FIG. 1 is a longitudinal sectional view showing a scroll type air compressor according to a first embodiment of the present invention.

FIG. 2 is an enlarged view of a main part showing an a part in FIG. 1 in an enlarged manner.

FIG. 3 is an enlarged view of a main part showing a part b in FIG. 1 in an enlarged manner.

FIG. 4 is a front view of the casing and the orbiting scroll with the fixed scroll removed.

FIG. 5 is a front view showing a state in which a seal ring is rotated with a turning motion of a turning scroll, as viewed from the same position as in FIG. 4;

FIG. 6 is a front view showing a state where the seal ring in FIG. 5 is further rotated.

FIG. 7 is a longitudinal sectional view showing a scroll type air compressor according to a second embodiment.

FIG. 8 is an enlarged view of a main part showing a part c in FIG. 7 in an enlarged manner.

FIG. 9 is an enlarged view of a main part showing a part d in FIG. 7 in an enlarged manner.

[Explanation of symbols]

 DESCRIPTION OF SYMBOLS 1 Fixed member 2 Casing 4 Fixed scroll 5 Drive shaft 8 Orbiting scroll 14 Suction port 15 Discharge port 16 Seal ring (rotary body) 19 Inner lip part (first seal) 21 Outer lip part (second seal) 31 Rotary ring (Rotating body) 32 Seal ring (first seal) 34 Seal ring (second seal)

Continued on the front page F term (reference) 3H029 AA02 AA15 AA21 AB02 BB05 BB16 CC04 CC19 3H039 AA02 AA08 AA12 BB11 BB15 CC02 CC03 CC31 CC43

Claims (3)

[Claims] 1. A fixed member comprising a cylindrical casing and a fixed scroll provided on an end side of the casing, and a rotatably provided inside the casing, and a distal end side extends in an axial direction toward the fixed scroll. Drive shaft,
A substantially disk-shaped swivel provided at the tip end of the drive shaft so as to be able to swivel, and when swirling within the fixed member, compresses fluid sucked from a suction port with the fixed scroll and discharges the fluid from a discharge port. In a scroll-type fluid machine including a scroll, between the fixed member and the orbiting scroll, the outer peripheral side of the orbiting scroll is disposed between the fixed member and the orbiting scroll. A ring-shaped rotating body that rotates relatively, a first seal extending in a circumferential direction along an inner circumferential side of the rotating body, and sealing between the rotating body and the orbiting scroll; and an outer circumferential side of the rotating body. A scroll-type fluid machine provided with a second seal extending in a circumferential direction along the periphery and sealing between the rotating body and the fixed member. 2. The rotating body has an outer diameter corresponding to a radial dimension of the fixed member and an inner diameter corresponding to an outer diameter dimension of the orbiting scroll, and the center of the inner diameter of the rotating body is an outer diameter.

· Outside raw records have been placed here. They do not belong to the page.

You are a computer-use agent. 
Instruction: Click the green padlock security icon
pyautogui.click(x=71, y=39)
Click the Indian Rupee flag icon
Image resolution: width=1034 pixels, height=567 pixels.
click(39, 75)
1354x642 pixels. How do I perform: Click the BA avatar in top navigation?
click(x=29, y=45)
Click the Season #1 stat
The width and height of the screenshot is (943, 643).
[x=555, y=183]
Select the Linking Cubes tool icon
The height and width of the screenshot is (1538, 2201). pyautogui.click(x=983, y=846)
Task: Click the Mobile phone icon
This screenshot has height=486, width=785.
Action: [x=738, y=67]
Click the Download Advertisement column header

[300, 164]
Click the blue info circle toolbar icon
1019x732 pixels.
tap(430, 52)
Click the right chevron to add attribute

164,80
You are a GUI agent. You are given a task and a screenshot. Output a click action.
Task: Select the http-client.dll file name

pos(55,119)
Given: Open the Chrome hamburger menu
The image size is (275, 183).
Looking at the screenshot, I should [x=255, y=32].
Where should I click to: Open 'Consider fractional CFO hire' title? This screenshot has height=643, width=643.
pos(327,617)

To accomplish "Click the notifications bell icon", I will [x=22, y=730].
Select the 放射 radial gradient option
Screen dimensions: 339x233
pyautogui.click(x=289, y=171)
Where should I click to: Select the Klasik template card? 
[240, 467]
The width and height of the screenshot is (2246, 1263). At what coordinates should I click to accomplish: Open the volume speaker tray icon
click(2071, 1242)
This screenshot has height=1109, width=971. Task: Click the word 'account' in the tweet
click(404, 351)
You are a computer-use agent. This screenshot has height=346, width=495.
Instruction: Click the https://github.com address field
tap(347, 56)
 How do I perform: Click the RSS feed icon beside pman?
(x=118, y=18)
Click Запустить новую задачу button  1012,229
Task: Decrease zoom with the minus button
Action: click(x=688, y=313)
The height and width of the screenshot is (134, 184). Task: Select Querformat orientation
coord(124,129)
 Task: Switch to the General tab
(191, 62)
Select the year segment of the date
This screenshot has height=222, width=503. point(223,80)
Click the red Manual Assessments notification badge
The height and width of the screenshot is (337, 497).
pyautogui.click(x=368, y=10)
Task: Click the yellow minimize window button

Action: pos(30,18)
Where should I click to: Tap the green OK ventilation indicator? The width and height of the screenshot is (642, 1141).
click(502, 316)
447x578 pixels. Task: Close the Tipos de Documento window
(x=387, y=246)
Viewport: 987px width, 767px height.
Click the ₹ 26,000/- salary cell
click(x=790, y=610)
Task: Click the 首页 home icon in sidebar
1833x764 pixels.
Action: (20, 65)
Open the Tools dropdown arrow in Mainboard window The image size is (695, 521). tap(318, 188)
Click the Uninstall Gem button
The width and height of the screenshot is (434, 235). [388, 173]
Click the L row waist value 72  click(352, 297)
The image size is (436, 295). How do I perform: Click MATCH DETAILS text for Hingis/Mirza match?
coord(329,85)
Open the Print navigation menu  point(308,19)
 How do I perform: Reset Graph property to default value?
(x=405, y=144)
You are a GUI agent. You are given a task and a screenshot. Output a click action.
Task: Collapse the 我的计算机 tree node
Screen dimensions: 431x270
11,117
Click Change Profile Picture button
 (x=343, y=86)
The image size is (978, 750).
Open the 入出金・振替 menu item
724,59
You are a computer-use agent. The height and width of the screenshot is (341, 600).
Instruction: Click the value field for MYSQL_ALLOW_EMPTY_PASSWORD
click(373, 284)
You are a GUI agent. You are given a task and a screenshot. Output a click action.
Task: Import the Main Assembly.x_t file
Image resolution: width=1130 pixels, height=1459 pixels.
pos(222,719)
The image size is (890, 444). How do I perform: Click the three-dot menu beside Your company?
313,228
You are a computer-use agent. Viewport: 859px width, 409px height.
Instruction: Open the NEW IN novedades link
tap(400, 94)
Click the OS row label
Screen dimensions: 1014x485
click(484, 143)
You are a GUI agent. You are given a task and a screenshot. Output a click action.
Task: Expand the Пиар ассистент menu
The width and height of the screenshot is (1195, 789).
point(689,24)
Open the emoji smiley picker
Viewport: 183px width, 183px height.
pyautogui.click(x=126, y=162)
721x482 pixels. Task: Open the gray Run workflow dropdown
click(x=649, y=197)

The scroll-type fluid machine according to claim 1, wherein the scroll-type fluid machine is disposed at a position eccentric to the center of the orbit by an amount corresponding to a turning radius of the orbiting scroll. 3. The rotating body comprises a seal ring formed of an elastic resin material. The rotary body elastically slidably contacts the outer peripheral side of the orbiting scroll over the entire circumference. An annular inner lip forming a seal;
The scroll-type fluid machine according to claim 1 or 2, further comprising an annular outer lip portion elastically slidably in contact with the fixing member over the entire circumference to form the second seal.